YOUR TASK → Put the material below, from its first line through the line containing "click(x=138, y=370)", into a numbered list, leaving out any blank lines.

— Start of GIVEN DATA —

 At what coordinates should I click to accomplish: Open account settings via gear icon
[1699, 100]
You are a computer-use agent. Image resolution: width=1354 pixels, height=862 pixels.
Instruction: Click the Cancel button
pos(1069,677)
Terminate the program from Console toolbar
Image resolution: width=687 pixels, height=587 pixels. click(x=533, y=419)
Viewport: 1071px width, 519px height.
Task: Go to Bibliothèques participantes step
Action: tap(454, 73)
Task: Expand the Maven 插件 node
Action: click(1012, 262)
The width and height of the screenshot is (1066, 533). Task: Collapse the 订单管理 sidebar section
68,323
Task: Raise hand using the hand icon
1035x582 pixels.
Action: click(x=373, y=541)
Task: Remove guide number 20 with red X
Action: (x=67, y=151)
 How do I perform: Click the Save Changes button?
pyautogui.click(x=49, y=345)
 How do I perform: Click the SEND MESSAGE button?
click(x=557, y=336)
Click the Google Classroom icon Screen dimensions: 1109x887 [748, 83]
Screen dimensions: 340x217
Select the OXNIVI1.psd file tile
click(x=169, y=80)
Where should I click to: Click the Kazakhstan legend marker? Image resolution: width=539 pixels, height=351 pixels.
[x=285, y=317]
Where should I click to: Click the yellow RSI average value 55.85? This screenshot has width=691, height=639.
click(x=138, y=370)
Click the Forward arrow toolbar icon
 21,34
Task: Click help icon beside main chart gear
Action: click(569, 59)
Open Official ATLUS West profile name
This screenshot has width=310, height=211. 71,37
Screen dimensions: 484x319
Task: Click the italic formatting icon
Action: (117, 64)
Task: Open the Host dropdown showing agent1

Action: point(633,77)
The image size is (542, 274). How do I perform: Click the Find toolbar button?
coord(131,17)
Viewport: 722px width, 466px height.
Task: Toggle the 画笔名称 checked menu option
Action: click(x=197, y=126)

— End of GIVEN DATA —

SOLUTION FOR THIS PROBLEM →
1.  At what coordinates should I click to accomplish: Open account settings via gear icon
2. [1699, 100]
3. You are a computer-use agent. Image resolution: width=1354 pixels, height=862 pixels.
4. Instruction: Click the Cancel button
5. pos(1069,677)
6. Terminate the program from Console toolbar
7. Image resolution: width=687 pixels, height=587 pixels. click(x=533, y=419)
8. Viewport: 1071px width, 519px height.
9. Task: Go to Bibliothèques participantes step
10. Action: tap(454, 73)
11. Task: Expand the Maven 插件 node
12. Action: click(1012, 262)
13. The width and height of the screenshot is (1066, 533). Task: Collapse the 订单管理 sidebar section
14. 68,323
15. Task: Raise hand using the hand icon
16. 1035x582 pixels.
17. Action: click(x=373, y=541)
18. Task: Remove guide number 20 with red X
19. Action: (x=67, y=151)
20.  How do I perform: Click the Save Changes button?
21. pyautogui.click(x=49, y=345)
22.  How do I perform: Click the SEND MESSAGE button?
23. click(x=557, y=336)
24. Click the Google Classroom icon Screen dimensions: 1109x887 [748, 83]
25. Screen dimensions: 340x217
26. Select the OXNIVI1.psd file tile
27. click(x=169, y=80)
28. Where should I click to: Click the Kazakhstan legend marker? Image resolution: width=539 pixels, height=351 pixels.
29. [x=285, y=317]
30. Where should I click to: Click the yellow RSI average value 55.85? This screenshot has width=691, height=639.
31. click(x=138, y=370)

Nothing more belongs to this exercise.